** УСЛОВИЕ ЗАДАНИЯ **
Сколько крестьян числится в «Книге о поступивших колодниках» 1732 года, согласно отрывку о Тайной канцелярии ниже?

Согласно "Книге о поступивших колодниках" 1732 года, среди подследственных и свидетелей большую часть составляли военные - в основном унтер-офицеры и солдаты (71 человек - 25,6 процента). Затем следуют мелкие чиновники - канцеляристы, копиисты, подьячие, писари, стряпчие (43 человека - 15,5 процента); духовенство - преимущественно низшее: священники, дьяконы и монахи (28 человек - 10,1 процента); крестьян же всего 12 человек (4,3 процента) - даже меньше, чем дворян (16 человек - 5,7 процента). Среди прочей публики преобладали горожане - "купецкие и торговые люди", "служители", приказчики, мастеровые (каменщики, плотники, столяры, портные, повара), ямщики и лица без определённых профессий и сословных рамок.
По подсчётам за девять лет царствования (1732–1740), солдаты составили в среднем 26 процентов арестантов в год; если же учесть, что из 10,5 процента подследственных-дворян (в иные годы их количество доходило до 15 процентов) многие были офицерами, то военные составляли около трети всех "клиентов" Тайной канцелярии. Вряд ли служивые были больше других российских подданных склонны к политическому протесту - просто в казарменно-походных условиях было труднее скрыть "непристойные" толки и поступки, да и начальство в полку стояло куда ближе к "народу", чем в провинциальной глуши.

** СОХРАНЁННЫЕ ДАННЫЕ **
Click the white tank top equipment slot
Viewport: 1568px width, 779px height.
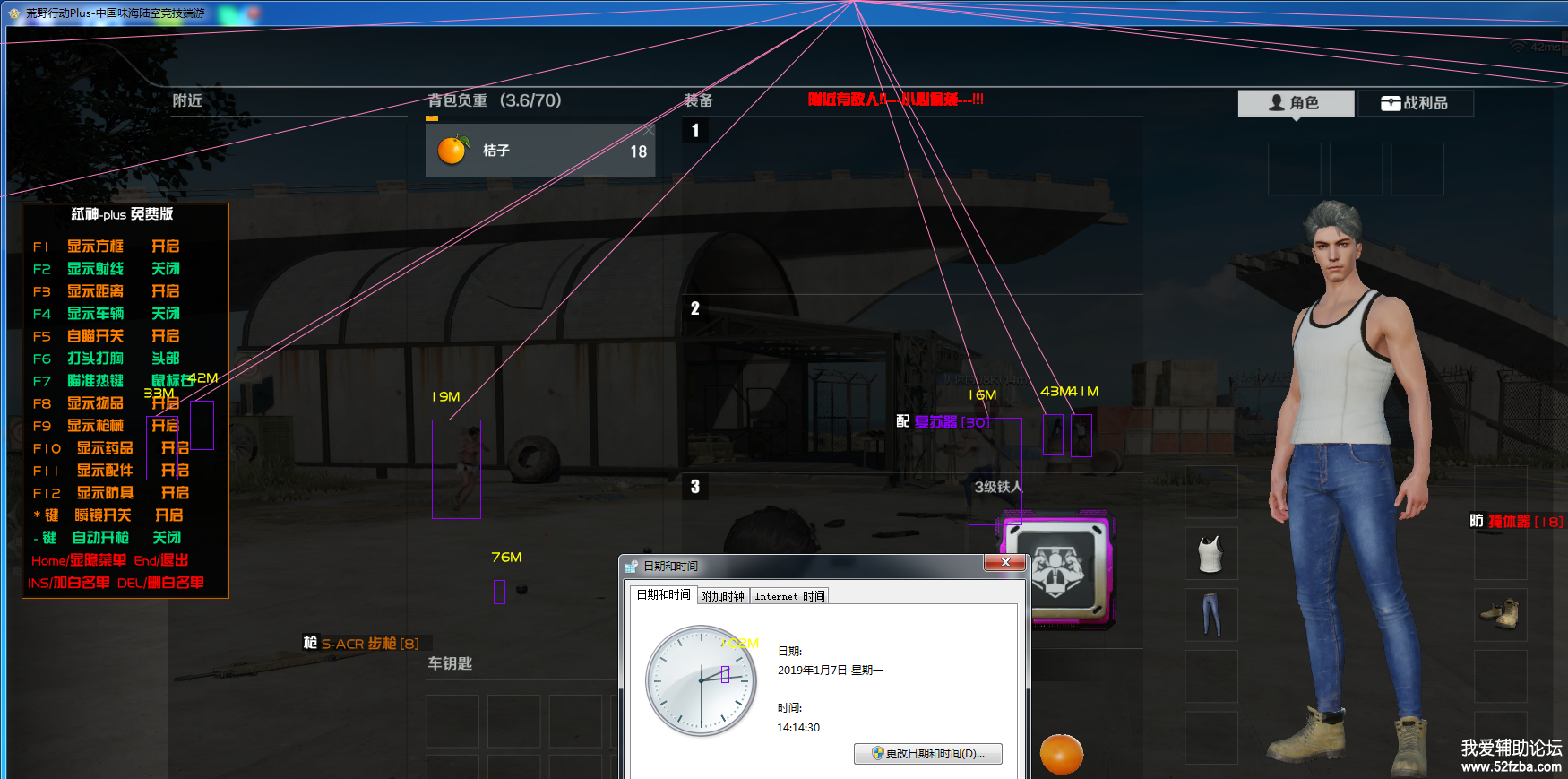[1210, 554]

** РАЗБОР РЕШЕНИЯ **
12 человек, то есть 4,3 процента.